A hard fork occurs when a cryptocurrency's blockchain splits into two chains. This can happen for various reasons, but the most common reason is that the community disagrees with changing the network.
Ethereum had a hard fork after the DAO hack because a large faction of the Ethereum community decided that the best way to deal with the hack was to change to blockchain's history and refund the investors who lost money in it.
But I thought that blockchains were immutable? How did the Ethereum community decide to turn back the clock and refund the investors?
The answer is that while blockchains are immutable, they are not unchangeable. Blockchains can be changed if the majority of the network agrees to the change.
Investing in projects with a large and diverse community is essential. If the community agrees on a change, the change will likely be made.
The DAO hack was a significant event in the history of blockchain and serves as a reminder that while there have been leaps and bounds in network security over the past decade, no computer system is perfect.

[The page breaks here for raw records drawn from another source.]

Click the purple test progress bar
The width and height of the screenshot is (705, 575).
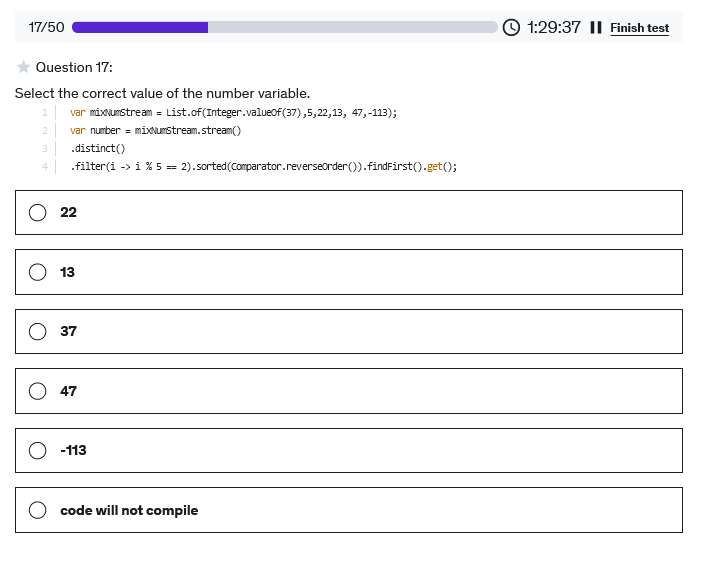pyautogui.click(x=140, y=27)
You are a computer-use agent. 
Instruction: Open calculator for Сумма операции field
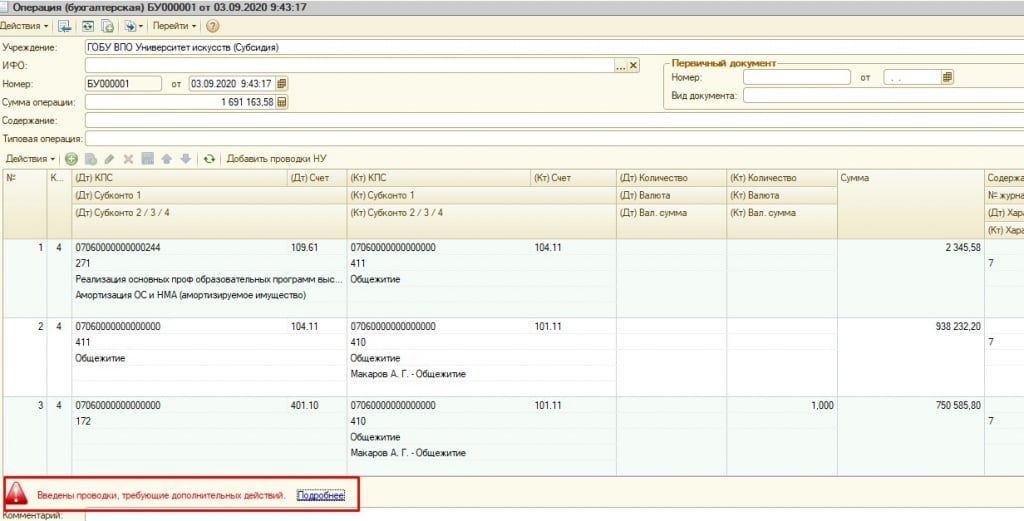coord(281,102)
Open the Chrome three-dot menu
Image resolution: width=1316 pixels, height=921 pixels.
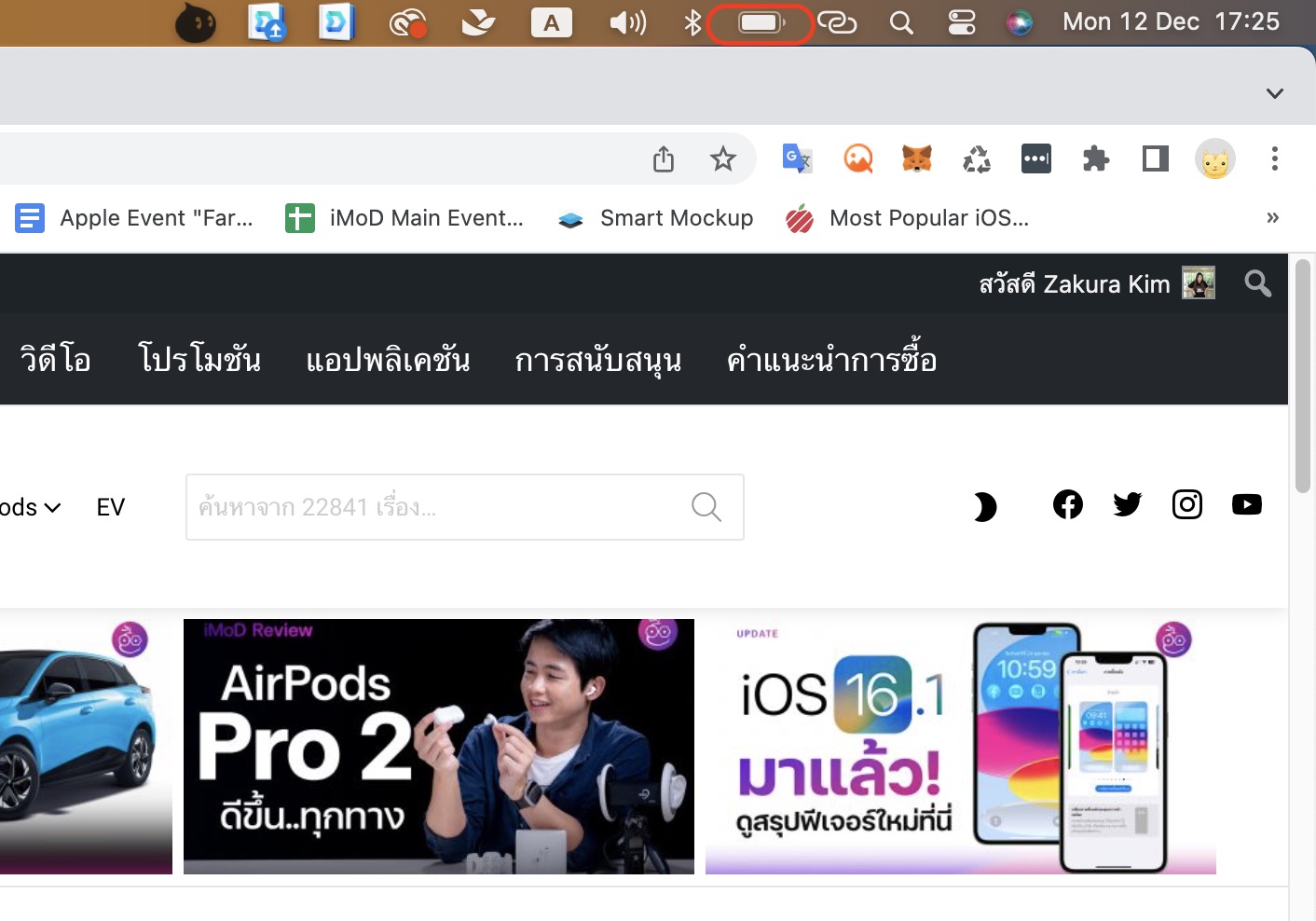point(1275,159)

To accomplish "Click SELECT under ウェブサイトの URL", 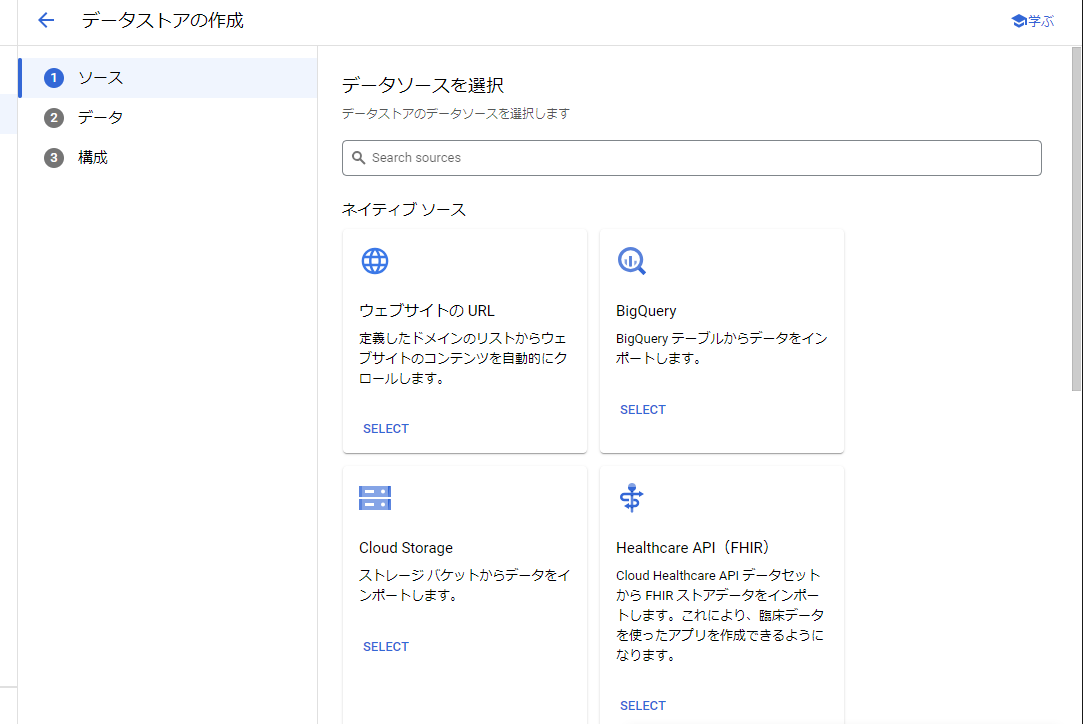I will (x=386, y=428).
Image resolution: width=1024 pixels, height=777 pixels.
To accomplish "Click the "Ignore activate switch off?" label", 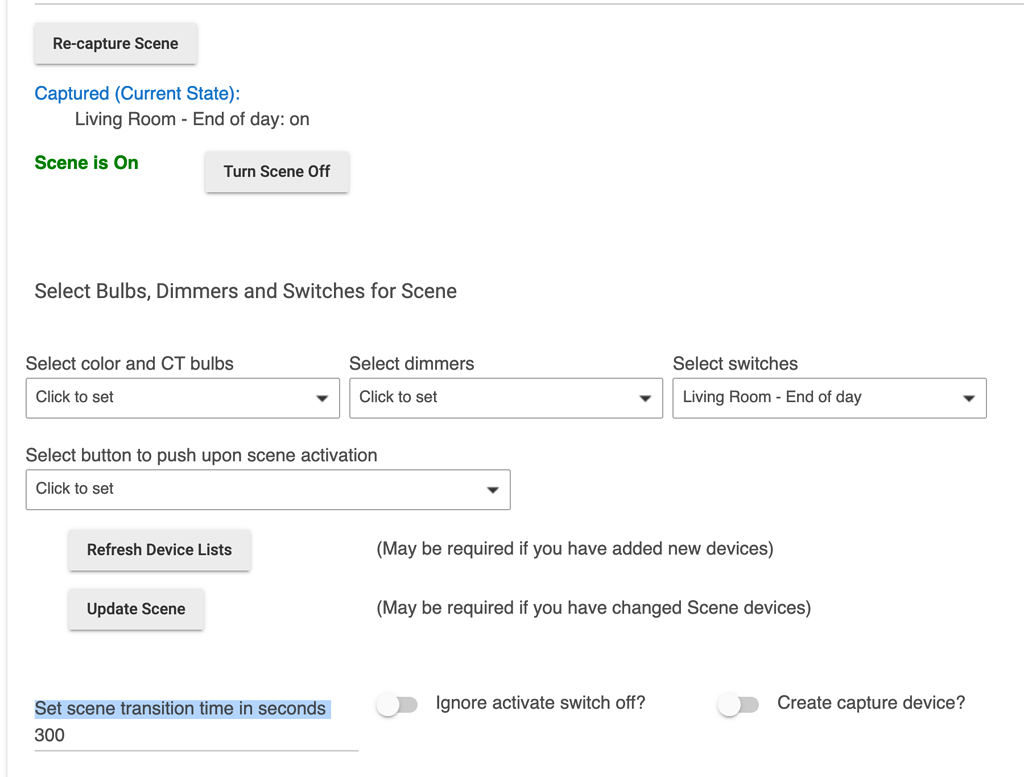I will tap(540, 703).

Now that we've established blockchains' different attributes let's look at the benefits and disadvantages of blockchain technology.
Benefits of the Block
Here are some of the top benefits that blockchain technology provides:
Decentralization in blockchains comes from the fact that there is no central authority overseeing the network. Instead, the network is run by a decentralized network of nodes. This decentralization benefits users by providing them with more control over their data.
The best thing about trust in the blockchain space is that you don’t need it! Trust in this industry refers to the trustless nature of blockchains. Because blockchains are decentralized, users do not need to trust a central authority or each other. Rather than relying on middlemen and 'trusted parties' to complete a transaction, blockchain users place their trust in user-agnostic computer code.
Transparency is a crucial tenet of blockchain technology. Bitcoin, LiteCoin, Ethereum, and Solana are robust protocols supporting millions of transactions daily. These global networks achieve this feat by maintaining a transparent, public ledger of every transaction that has ever taken place.
This means that you can go back in time all the way to January 2009 and view the first-ever Bitcoin transactions for yourself.